When I posted last week about daylily colors and my general sense that they are often not as advertised, I got some comments that really surprised me. There were, of course, the "stop whining" comments. (Hey, I grew up in New Jersey! Whining is our metier!)
But the ones that really interested me were the ones from ornamental gardeners who are not interested in color!!!
There was one faction that agreed that color schemes are just too hard to pull off.
Then there were the sophisticates, best represented by the Renegade Gardener, Don Engebretson:
Study gardens, via pictures or in person, that sizzle, that drop the jaw, that lift the spirit while lowering the pulse, and you will see that the secret to a beautiful garden is to place plants so that there is constant contrast between the color, size, shape and form of the leaves. Color of bloom is secondary.

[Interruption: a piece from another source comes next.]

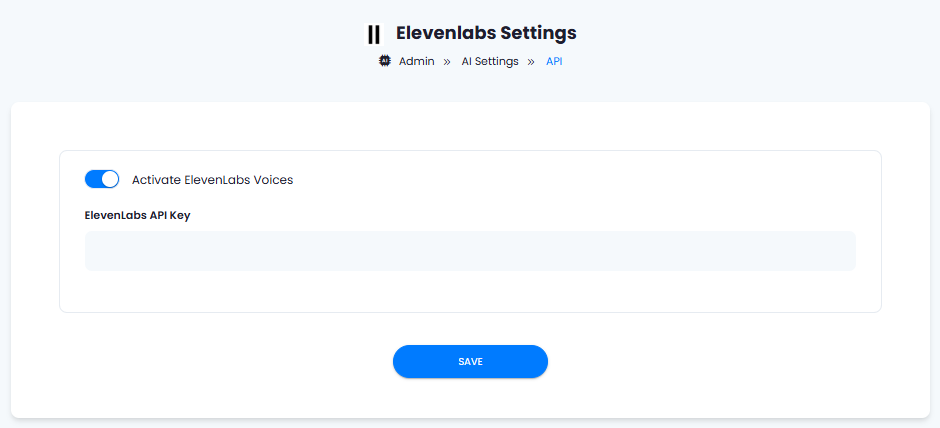940x428 pixels.
Task: Click the ElevenLabs API Key field label
Action: (x=138, y=216)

The creator of my favorite garden in the world, my friend Gerald, has in his fourth or so decade of gardening reached an even higher plane of sophistication. He once gently confessed to me, "I’m not really interested in flowers any more."
All I can say, is, I’m not there yet. I’ve spent most of my adulthood obsessing over my vegetable garden. It’s only in the last four years that I’ve done big ornamental beds, since I acquired a city garden behind a Victorian house. And while leaf shape and contrast are part of the fun in putting together beds where beauty is the point, to me, the real interest is in the fantastic array of delicious flower colors and assembling them as carefully as I once used to dress myself, back when I was young and cute and vain.
Of course, the chicest people in the world, the French, throw together insanely clashing flowers, if the photos in the book The Secret Gardens of France are any indication. Combinations of orange, blue-pink, and crimson seem to be popular. At Giverny, which I actually visited once while the tree roses were in bloom, these hot clashes are artful. In other gardens, possibly a sign of carelessness.
But I care, not necessarily about harmony, but about interesting color contrasts. In the front of my house, I have tomato red, white, and purple, a really refreshing combination. In the shady spot near my little goldfish pond, it’s all white, green, and brooding maroon. Then, in the backyard, I’ve been inspired by my gorgeous climbing honeysuckle, whose flowers are blue-pink and apricot, so there are lots of peachy, yellowish, creamy flowers punctuated occasionally by a loud rose pink.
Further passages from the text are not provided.